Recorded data
==*==
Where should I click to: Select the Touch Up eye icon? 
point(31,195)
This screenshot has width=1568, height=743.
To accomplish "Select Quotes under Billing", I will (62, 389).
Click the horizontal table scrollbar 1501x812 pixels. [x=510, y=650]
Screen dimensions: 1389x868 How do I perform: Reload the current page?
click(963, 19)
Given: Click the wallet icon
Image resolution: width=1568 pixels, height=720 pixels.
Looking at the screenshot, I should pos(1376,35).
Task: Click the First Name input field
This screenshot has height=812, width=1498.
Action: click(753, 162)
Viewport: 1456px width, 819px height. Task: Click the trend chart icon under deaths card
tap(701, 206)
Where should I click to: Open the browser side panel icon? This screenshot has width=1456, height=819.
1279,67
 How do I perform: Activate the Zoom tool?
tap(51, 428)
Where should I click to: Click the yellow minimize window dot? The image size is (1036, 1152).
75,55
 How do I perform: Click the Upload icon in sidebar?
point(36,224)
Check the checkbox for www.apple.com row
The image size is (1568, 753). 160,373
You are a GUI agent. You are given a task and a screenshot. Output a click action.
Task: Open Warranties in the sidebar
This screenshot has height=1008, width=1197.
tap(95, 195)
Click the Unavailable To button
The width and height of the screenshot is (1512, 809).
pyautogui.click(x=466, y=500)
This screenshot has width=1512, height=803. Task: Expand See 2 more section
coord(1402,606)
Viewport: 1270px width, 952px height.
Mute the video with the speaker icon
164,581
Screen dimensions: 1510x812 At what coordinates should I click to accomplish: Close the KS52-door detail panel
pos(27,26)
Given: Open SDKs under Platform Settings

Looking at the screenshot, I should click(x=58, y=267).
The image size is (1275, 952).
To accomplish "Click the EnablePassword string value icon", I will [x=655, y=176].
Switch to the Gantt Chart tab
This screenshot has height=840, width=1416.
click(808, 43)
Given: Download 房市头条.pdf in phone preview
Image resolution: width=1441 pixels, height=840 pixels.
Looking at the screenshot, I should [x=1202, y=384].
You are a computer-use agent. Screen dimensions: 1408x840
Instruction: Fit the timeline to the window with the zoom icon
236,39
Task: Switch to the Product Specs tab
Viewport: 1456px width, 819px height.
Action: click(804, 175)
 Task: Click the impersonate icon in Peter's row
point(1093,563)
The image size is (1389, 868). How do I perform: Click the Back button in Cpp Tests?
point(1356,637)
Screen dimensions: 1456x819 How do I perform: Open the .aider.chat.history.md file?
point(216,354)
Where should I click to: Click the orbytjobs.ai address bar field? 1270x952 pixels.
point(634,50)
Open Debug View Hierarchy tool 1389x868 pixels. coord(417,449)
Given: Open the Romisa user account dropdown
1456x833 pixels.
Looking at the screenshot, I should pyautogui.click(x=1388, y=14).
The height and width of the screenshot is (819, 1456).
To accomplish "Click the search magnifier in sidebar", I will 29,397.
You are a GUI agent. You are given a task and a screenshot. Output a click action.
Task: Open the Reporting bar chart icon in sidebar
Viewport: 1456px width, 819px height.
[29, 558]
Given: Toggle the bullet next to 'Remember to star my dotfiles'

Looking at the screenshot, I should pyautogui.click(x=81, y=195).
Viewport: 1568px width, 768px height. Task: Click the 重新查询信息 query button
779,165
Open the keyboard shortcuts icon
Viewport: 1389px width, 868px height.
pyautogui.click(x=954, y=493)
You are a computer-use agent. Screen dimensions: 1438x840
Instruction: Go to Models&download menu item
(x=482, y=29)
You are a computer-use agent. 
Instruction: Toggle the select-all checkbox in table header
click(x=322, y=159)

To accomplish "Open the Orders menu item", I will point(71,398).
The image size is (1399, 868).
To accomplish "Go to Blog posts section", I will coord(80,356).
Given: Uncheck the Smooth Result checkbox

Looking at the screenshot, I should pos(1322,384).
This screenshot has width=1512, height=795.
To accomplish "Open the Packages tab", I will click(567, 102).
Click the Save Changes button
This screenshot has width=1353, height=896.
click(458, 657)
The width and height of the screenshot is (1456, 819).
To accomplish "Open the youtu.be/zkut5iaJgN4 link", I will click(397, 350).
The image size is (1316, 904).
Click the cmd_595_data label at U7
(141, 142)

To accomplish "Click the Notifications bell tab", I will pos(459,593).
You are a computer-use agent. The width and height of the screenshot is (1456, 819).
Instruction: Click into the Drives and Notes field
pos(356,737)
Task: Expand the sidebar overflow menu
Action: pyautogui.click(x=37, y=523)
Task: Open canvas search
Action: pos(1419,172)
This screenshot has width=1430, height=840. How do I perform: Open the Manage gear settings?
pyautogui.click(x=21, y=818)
==*==
Reproduce exactly, please, only the lines from the start of the data above to the line that contains "Given: Click the wallet icon", with both ends kept.

▶ COMPLETED EXERCISE
Where should I click to: Select the Touch Up eye icon? 
point(31,195)
This screenshot has width=1568, height=743.
To accomplish "Select Quotes under Billing", I will (62, 389).
Click the horizontal table scrollbar 1501x812 pixels. [x=510, y=650]
Screen dimensions: 1389x868 How do I perform: Reload the current page?
click(963, 19)
Given: Click the wallet icon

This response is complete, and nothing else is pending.